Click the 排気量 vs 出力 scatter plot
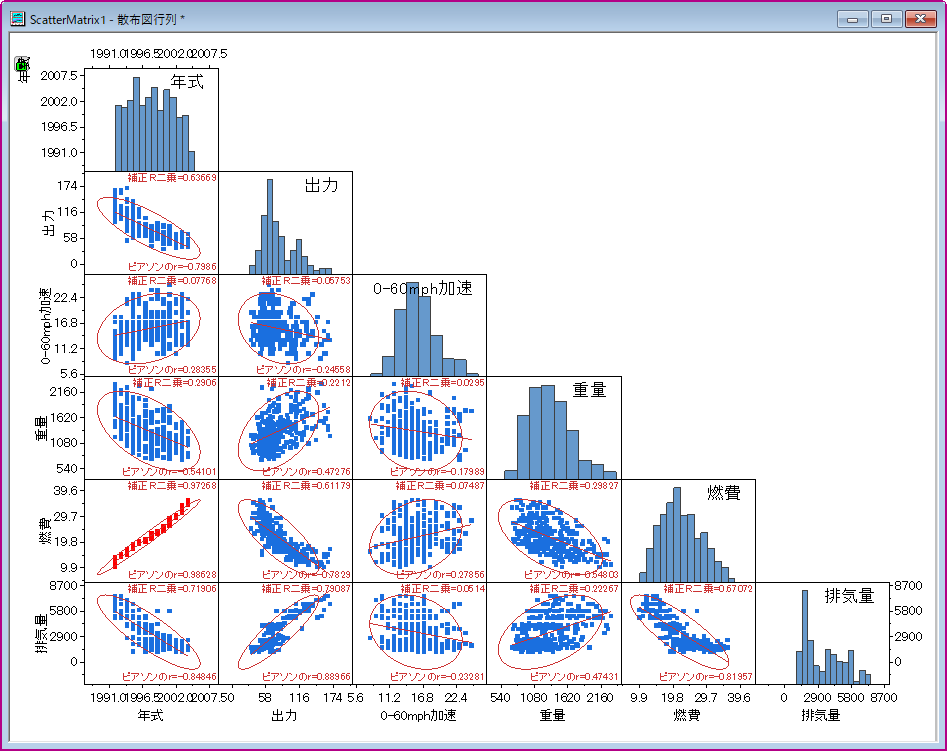 coord(285,632)
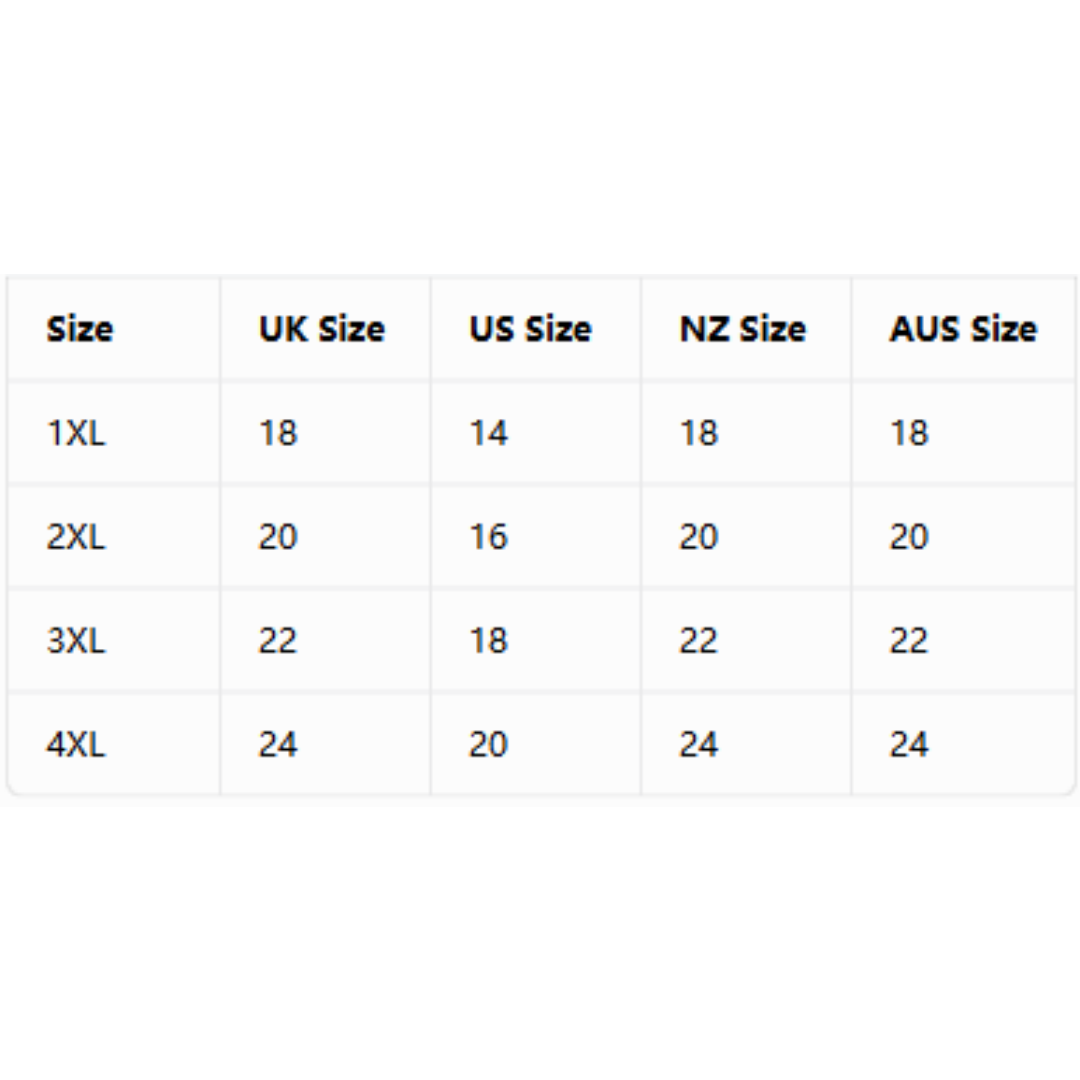Select the 1XL row label
Viewport: 1080px width, 1080px height.
coord(76,433)
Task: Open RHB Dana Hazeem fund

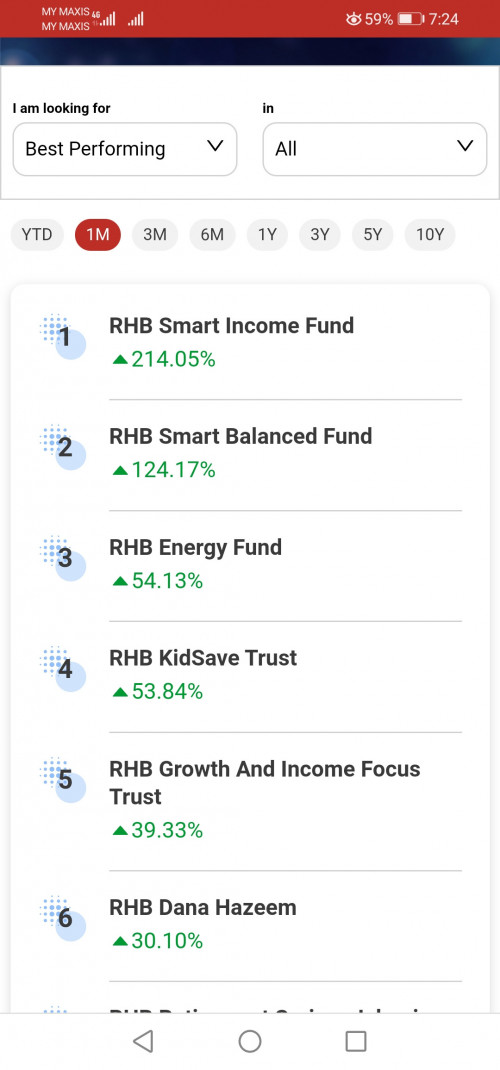Action: pos(203,908)
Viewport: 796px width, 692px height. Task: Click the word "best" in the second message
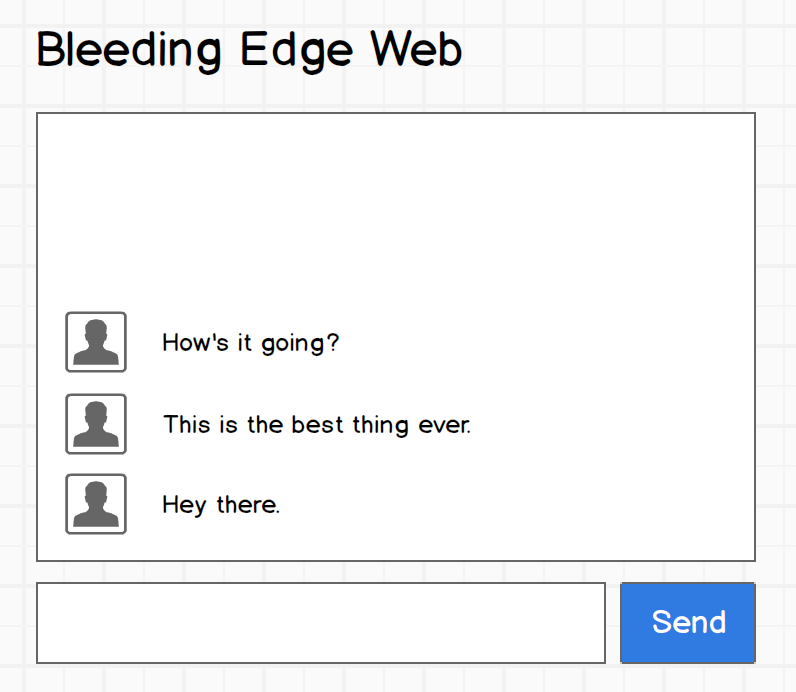coord(317,425)
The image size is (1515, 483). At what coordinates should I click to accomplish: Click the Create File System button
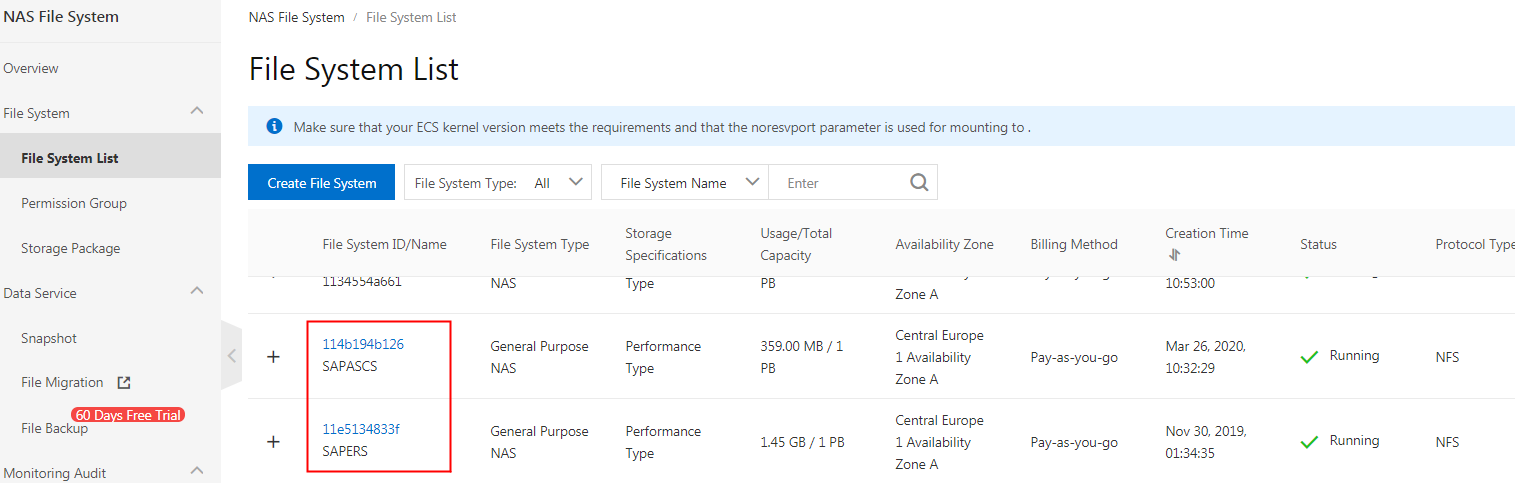(321, 183)
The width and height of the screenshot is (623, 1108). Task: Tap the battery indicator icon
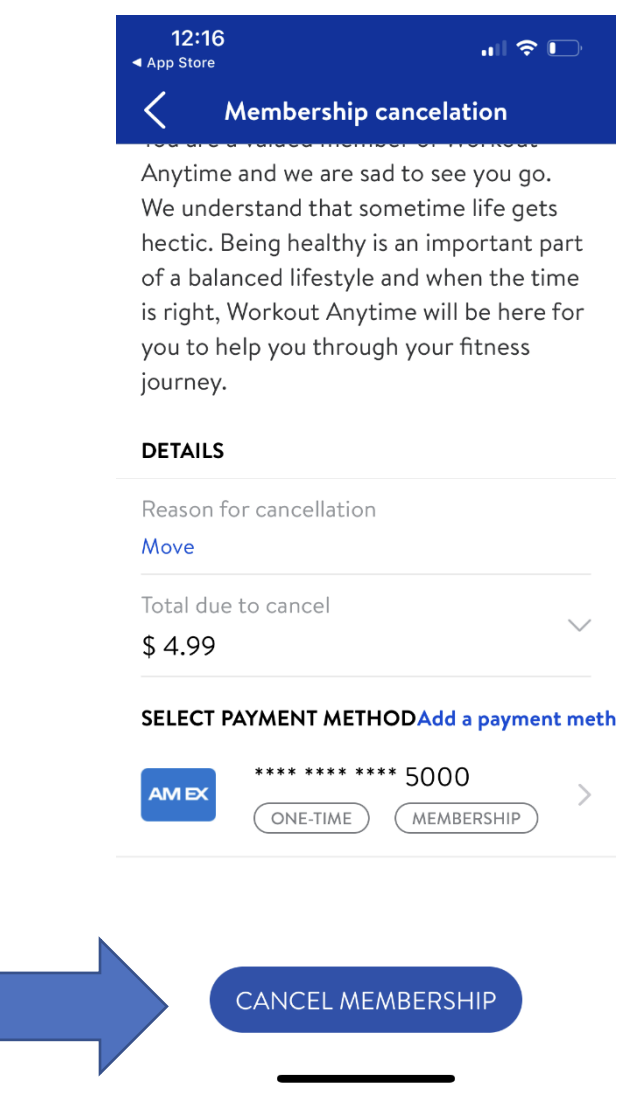point(565,48)

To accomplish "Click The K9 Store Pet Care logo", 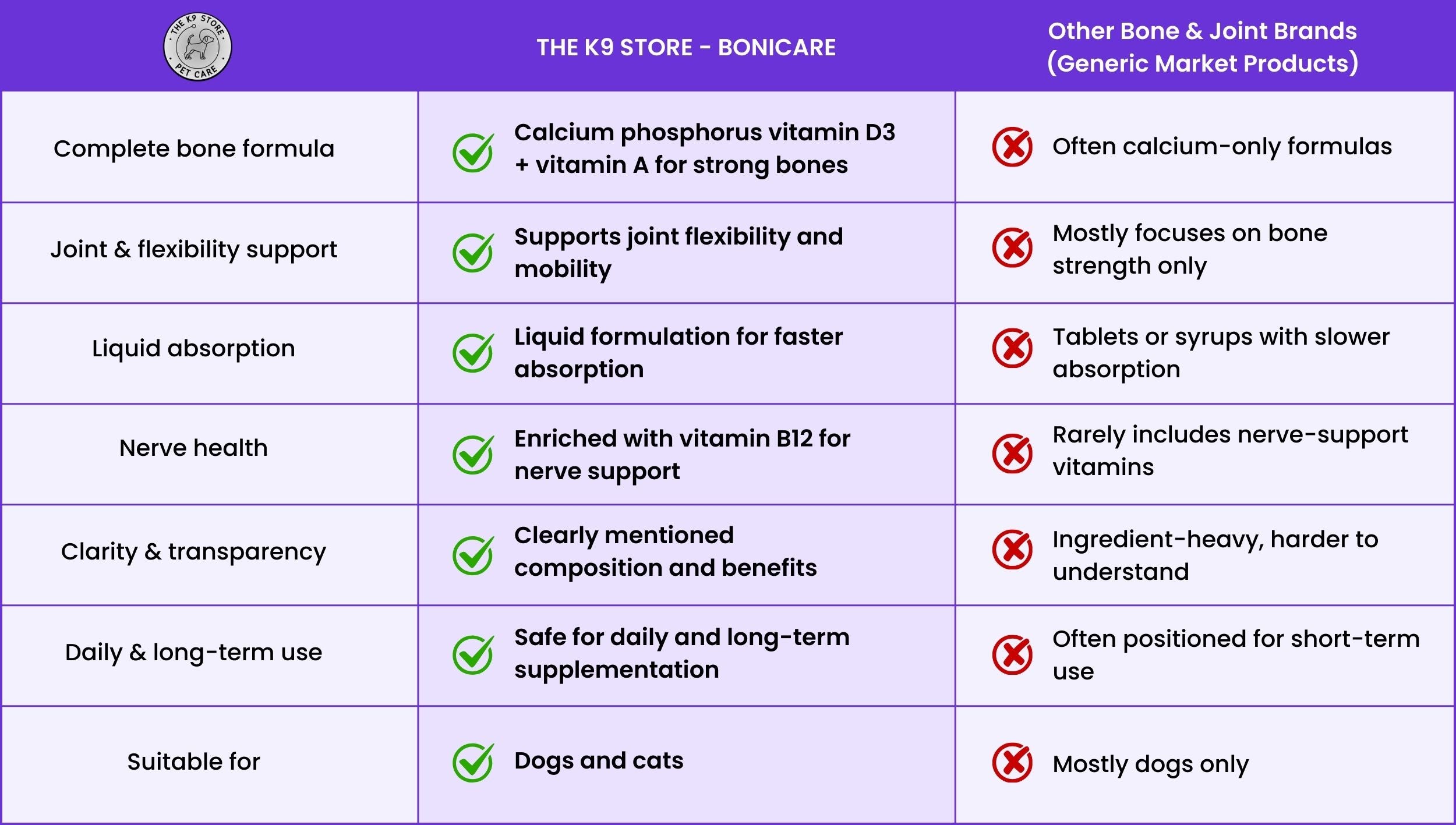I will (x=197, y=47).

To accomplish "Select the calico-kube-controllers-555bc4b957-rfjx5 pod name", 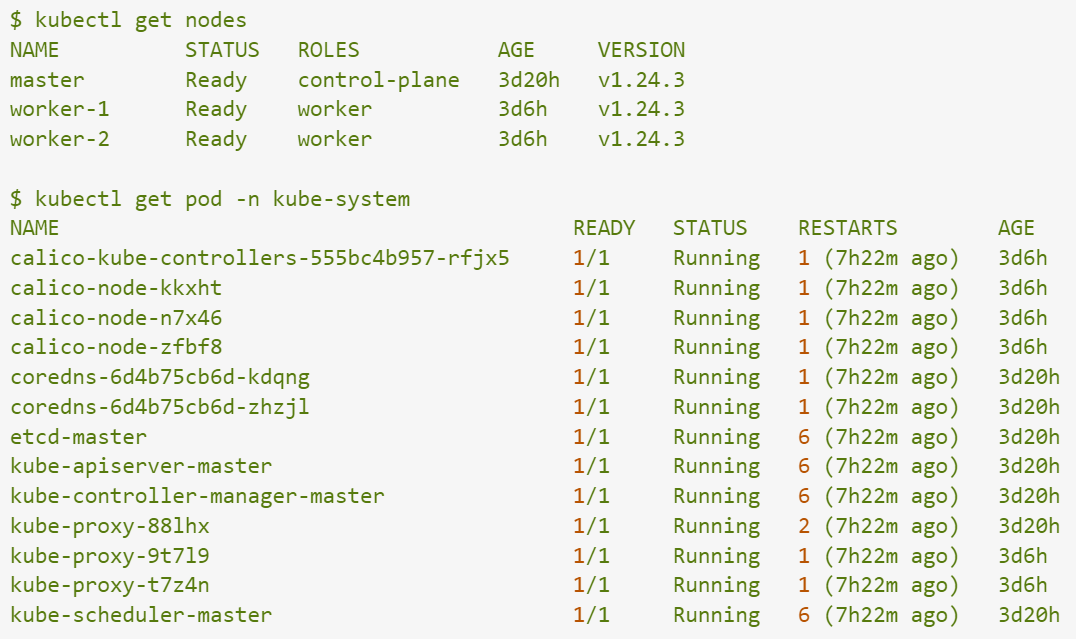I will pyautogui.click(x=259, y=258).
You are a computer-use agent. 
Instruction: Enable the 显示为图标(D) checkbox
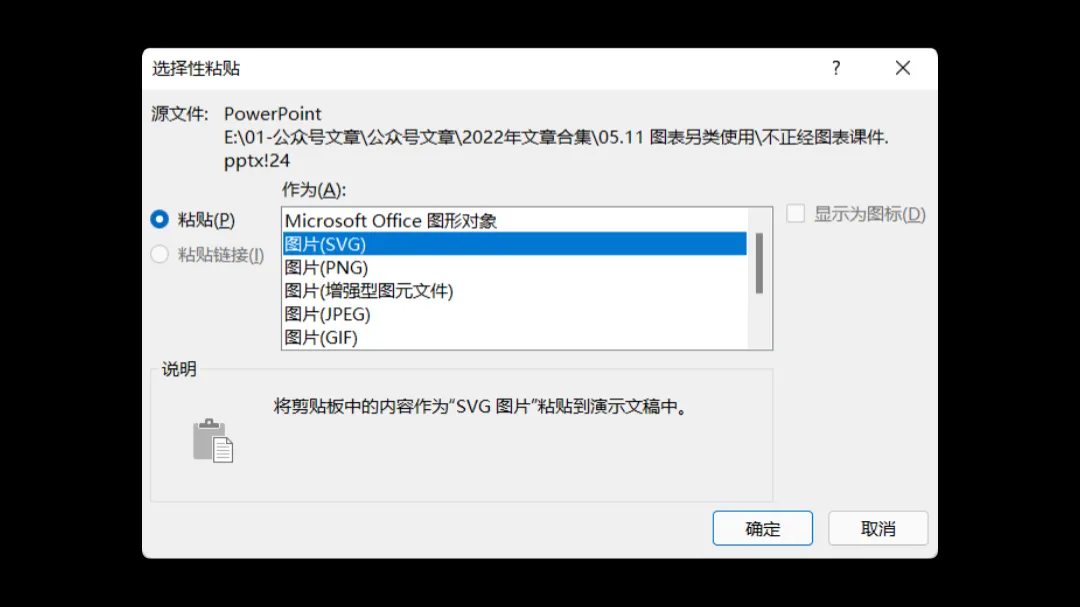coord(796,214)
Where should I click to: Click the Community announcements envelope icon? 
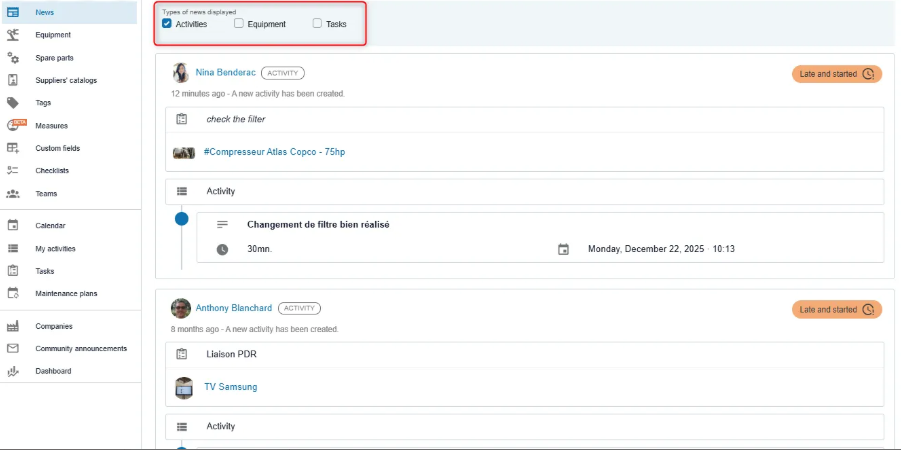pyautogui.click(x=13, y=348)
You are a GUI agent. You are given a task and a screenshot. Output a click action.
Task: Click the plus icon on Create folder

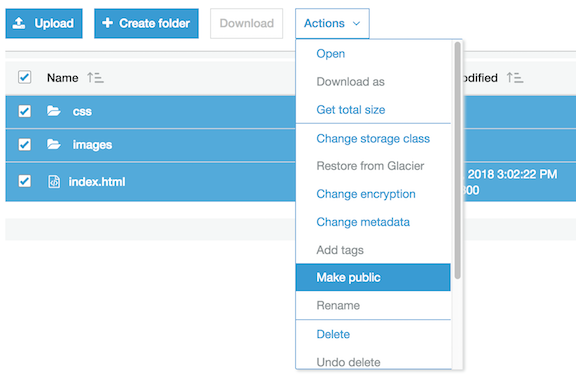click(107, 23)
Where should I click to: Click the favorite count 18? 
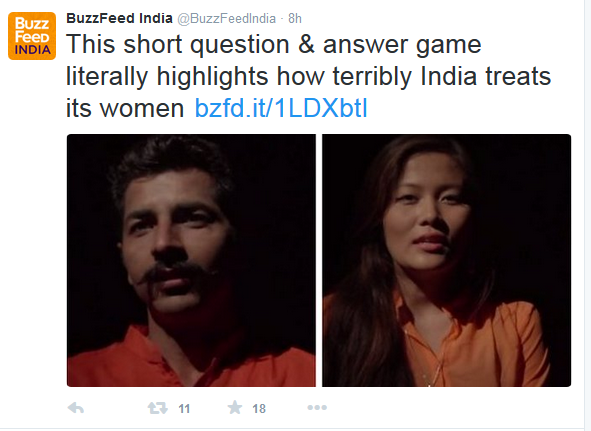[x=259, y=408]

----------

* _Task details_
When a line in the material includes the word "agent", copy it out.

* _Result for this task_
You are a computer-use agent. 
You are a GUI agent. You are given a task and a screenshot. Output a click action.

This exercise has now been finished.